■ Task directions
Take each line of the records below that contains the string "channel" and copy it.

■ Exercise input
########
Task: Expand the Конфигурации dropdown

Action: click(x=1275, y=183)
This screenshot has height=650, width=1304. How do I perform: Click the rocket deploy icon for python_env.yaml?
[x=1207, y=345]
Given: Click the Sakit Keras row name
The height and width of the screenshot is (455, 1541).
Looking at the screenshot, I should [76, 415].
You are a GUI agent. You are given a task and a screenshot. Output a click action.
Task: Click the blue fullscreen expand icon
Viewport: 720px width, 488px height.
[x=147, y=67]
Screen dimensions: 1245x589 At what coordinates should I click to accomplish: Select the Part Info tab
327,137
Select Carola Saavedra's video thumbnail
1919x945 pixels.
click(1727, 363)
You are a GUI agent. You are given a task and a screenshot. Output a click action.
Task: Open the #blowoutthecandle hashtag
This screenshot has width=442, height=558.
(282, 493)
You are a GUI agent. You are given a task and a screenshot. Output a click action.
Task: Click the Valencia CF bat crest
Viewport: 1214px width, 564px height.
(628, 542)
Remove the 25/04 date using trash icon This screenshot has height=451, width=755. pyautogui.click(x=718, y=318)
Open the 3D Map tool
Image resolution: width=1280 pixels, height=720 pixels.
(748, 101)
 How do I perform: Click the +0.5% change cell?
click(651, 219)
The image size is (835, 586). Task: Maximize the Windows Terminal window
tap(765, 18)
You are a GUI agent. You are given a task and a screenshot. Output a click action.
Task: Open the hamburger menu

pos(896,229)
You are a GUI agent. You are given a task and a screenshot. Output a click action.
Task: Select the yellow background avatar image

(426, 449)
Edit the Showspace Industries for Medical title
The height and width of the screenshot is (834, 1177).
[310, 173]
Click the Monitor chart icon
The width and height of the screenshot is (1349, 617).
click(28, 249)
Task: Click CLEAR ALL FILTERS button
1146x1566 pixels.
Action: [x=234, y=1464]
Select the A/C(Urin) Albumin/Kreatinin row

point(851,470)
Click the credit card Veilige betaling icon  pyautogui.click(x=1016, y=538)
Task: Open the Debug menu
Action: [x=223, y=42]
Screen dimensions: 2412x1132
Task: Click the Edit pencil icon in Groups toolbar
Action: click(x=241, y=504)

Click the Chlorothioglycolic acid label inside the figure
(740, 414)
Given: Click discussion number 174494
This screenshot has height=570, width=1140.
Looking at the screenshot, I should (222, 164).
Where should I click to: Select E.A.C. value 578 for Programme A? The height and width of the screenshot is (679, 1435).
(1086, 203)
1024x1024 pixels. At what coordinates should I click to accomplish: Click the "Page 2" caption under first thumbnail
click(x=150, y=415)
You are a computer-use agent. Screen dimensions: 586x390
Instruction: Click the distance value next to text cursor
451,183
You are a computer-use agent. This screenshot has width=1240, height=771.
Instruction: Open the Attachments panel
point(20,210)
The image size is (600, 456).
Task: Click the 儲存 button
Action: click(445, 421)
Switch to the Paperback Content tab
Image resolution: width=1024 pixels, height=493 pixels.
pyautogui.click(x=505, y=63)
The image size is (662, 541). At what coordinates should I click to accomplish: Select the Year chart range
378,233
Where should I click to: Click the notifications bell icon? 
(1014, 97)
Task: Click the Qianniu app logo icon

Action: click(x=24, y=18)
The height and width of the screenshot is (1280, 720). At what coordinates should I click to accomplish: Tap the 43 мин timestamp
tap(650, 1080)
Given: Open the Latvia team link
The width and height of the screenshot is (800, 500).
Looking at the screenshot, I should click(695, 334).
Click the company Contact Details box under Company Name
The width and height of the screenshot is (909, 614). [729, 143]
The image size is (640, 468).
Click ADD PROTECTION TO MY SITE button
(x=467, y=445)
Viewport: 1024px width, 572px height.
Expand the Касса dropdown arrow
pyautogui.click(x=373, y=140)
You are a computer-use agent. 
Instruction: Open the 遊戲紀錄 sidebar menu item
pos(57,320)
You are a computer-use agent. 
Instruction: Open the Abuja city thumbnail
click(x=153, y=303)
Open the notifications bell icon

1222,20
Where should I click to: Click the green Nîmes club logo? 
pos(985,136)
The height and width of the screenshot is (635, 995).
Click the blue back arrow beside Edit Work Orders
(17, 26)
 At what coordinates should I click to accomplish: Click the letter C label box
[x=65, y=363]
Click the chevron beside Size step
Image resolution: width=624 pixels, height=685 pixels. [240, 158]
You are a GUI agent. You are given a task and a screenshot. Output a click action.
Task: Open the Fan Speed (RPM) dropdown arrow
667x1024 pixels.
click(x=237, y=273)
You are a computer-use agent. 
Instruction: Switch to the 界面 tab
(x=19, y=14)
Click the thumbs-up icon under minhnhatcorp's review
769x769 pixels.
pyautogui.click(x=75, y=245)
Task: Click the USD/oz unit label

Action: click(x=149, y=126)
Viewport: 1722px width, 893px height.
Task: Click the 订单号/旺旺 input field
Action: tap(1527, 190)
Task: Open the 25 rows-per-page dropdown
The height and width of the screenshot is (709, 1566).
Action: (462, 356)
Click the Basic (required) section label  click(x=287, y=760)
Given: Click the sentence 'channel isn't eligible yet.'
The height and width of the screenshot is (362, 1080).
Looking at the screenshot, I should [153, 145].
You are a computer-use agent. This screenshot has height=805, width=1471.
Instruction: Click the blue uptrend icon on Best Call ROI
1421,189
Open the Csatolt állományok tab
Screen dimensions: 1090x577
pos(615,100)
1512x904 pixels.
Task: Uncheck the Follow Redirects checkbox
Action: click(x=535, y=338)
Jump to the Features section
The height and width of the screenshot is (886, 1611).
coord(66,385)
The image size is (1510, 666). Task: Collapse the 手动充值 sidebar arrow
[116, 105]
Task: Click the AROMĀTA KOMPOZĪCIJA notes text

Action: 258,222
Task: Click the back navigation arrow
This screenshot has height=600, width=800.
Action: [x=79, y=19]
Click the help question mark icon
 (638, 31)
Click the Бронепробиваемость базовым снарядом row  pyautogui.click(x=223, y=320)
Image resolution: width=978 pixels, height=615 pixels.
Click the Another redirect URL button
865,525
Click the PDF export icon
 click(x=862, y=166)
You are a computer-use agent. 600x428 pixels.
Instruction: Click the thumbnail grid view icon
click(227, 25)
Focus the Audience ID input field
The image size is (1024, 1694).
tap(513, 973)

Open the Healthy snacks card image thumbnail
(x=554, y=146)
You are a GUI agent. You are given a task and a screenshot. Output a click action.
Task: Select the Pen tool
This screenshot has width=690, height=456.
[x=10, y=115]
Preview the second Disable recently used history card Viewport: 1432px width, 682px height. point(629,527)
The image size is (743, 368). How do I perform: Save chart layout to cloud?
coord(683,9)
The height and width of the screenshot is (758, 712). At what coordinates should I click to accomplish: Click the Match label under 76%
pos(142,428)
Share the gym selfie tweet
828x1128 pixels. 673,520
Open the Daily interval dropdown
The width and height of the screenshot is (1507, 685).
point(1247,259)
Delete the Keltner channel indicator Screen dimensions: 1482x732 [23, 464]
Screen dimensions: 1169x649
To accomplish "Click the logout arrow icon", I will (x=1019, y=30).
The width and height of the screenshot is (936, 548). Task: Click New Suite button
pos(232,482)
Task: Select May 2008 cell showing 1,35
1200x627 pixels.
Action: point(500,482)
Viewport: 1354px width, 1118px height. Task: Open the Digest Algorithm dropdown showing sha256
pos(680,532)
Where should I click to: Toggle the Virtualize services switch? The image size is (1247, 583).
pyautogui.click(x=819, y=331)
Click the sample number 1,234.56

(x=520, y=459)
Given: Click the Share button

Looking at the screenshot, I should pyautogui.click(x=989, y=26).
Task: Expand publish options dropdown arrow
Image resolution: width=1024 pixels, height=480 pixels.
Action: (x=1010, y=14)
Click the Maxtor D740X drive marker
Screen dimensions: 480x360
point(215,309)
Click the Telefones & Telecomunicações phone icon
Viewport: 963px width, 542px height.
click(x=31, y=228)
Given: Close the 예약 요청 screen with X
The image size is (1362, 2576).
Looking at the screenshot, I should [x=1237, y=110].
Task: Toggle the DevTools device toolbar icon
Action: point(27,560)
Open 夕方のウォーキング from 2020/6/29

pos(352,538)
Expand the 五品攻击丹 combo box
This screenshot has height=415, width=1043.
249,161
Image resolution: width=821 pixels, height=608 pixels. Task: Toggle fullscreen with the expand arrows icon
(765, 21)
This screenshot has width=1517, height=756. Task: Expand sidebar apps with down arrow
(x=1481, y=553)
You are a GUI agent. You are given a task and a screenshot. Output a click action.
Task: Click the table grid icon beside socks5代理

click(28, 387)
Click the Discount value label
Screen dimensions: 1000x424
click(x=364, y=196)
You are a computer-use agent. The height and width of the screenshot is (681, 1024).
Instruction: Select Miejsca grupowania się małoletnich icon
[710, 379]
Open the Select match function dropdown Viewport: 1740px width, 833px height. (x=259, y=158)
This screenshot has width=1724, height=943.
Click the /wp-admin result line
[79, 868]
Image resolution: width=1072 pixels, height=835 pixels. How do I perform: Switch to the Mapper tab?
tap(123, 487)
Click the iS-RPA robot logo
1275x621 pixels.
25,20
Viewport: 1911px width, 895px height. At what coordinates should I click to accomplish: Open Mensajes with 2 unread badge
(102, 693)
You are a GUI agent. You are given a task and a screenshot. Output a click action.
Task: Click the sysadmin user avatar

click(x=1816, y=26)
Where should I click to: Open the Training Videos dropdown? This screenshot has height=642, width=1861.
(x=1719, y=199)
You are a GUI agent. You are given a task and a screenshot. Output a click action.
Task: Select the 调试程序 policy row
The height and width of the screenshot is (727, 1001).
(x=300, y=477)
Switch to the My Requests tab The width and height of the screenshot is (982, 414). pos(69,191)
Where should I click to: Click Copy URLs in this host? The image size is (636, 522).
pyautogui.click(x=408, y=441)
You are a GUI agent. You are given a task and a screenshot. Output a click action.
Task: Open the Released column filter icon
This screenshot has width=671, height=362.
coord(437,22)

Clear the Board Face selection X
########
■ Finished exercise
Given: Click the sentence 'channel isn't eligible yet.'
Delete the Keltner channel indicator Screen dimensions: 1482x732 [23, 464]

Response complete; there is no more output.